Belfast Telegraph

Belfast roads renamed for a week to mark city’s famous females

By Patrice Dougan

Drivers and tourists beware — you may find yourselves getting a little lost in Belfast in coming days as five major roads are given new names.

But don’t worry, it’s only for a week.

Five of the city’s major thoroughfares are set to be given a women’s touch, as they are |renamed after some of Belfast’s most famous women.

Designed to mark the 100th International Women’s Day today, it is hoped the stunt will highlight the important contribution women have made to the city over the years, and how few women are represented in the names of the city’s streets .

So over the coming week many will find the route to their usual haunts take a different look — coffee on the Lisburn Road will now be coffee on Ruby Murray Road, and shopping on Royal Avenue will now be shopping on Mary Anne McCracken Avenue.

No longer will tourists be strolling up the Falls Road to check out the murals, instead they will be walking up Nora Connolly Road.

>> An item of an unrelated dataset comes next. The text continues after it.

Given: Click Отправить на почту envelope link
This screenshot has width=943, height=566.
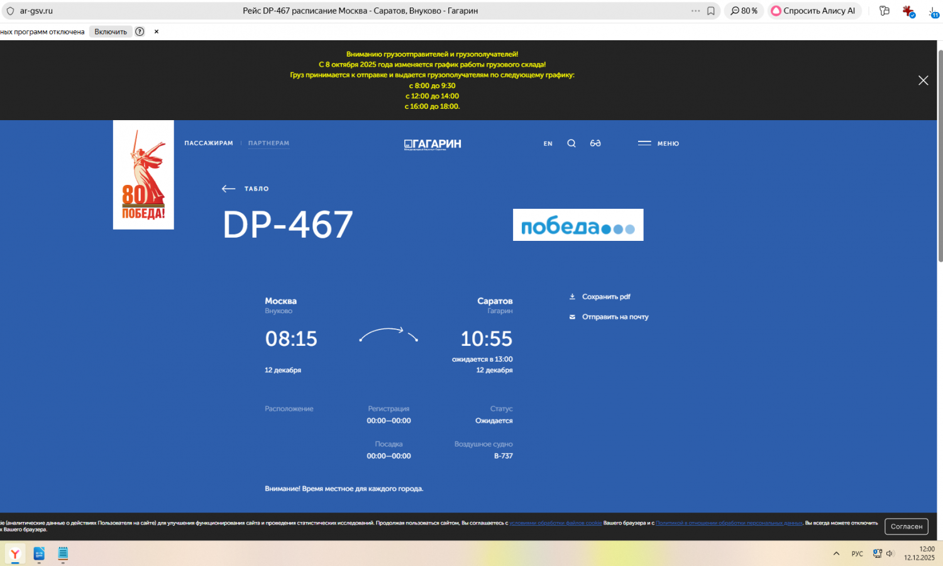Looking at the screenshot, I should 609,317.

Similarly, those going across to the east of the city will no longer be battling traffic on the Newtownards Road, but on Sadie Menzies Road, and making your way from north Belfast into town you will be cutting across Madge Davison Gardens instead of Duncairn Gardens.

The new names will be hung up on buildings on the streets, rather than the original signs being taken down or covered up, but organisers hope it will draw attention to the influential women of the city and how they haven’t been given the credit they deserve.

Each of the women have been chosen to represent one area of the city which they have links to.

“We tried to pick names that were in keeping with the particular area,” said Anne McVicker of Women’sTec, the group organising the initiative.

The new road names also coincide with a bus tour which will highlight the work these five women are famous for, and where they were most influential.

“We want to celebrate women whose contribution to the city’s cultural and political life has been overlooked,” Helen Crickard, from Women’sTec, said. Independent unionist MLA Dawn Purvis thought it was a “great” idea.

“We don’t celebrate the women in our history, it’s determined by men and that’s why, I suppose, it’s called ‘history’ and not |‘herstory’,” she said.

“I think it’s a great way to celebrate women and their roles in Belfast. Some of them were very much pioneers.”

She said the number of events being held in the city to mark |International Women’s Day shows how far the city has come.

“When I first heard about International Women’s Day you would have been lucky if there was one event taking place in Belfast, now there is a whole range of events.”

To mark International Women’s Day there will be a celebratory march to Belfast City Hall, where a rally and ‘ring of hope’ will take place. Marking 100 years of working towards gender equality, Lord Mayor Pat Convery will invite 100 women to banquet with him.

A mural, dedicated to Northern Ireland’s suffragettes, and designed by artist Rita Duffy, will also be unveiled this week on the Shankill Road in the west of the city.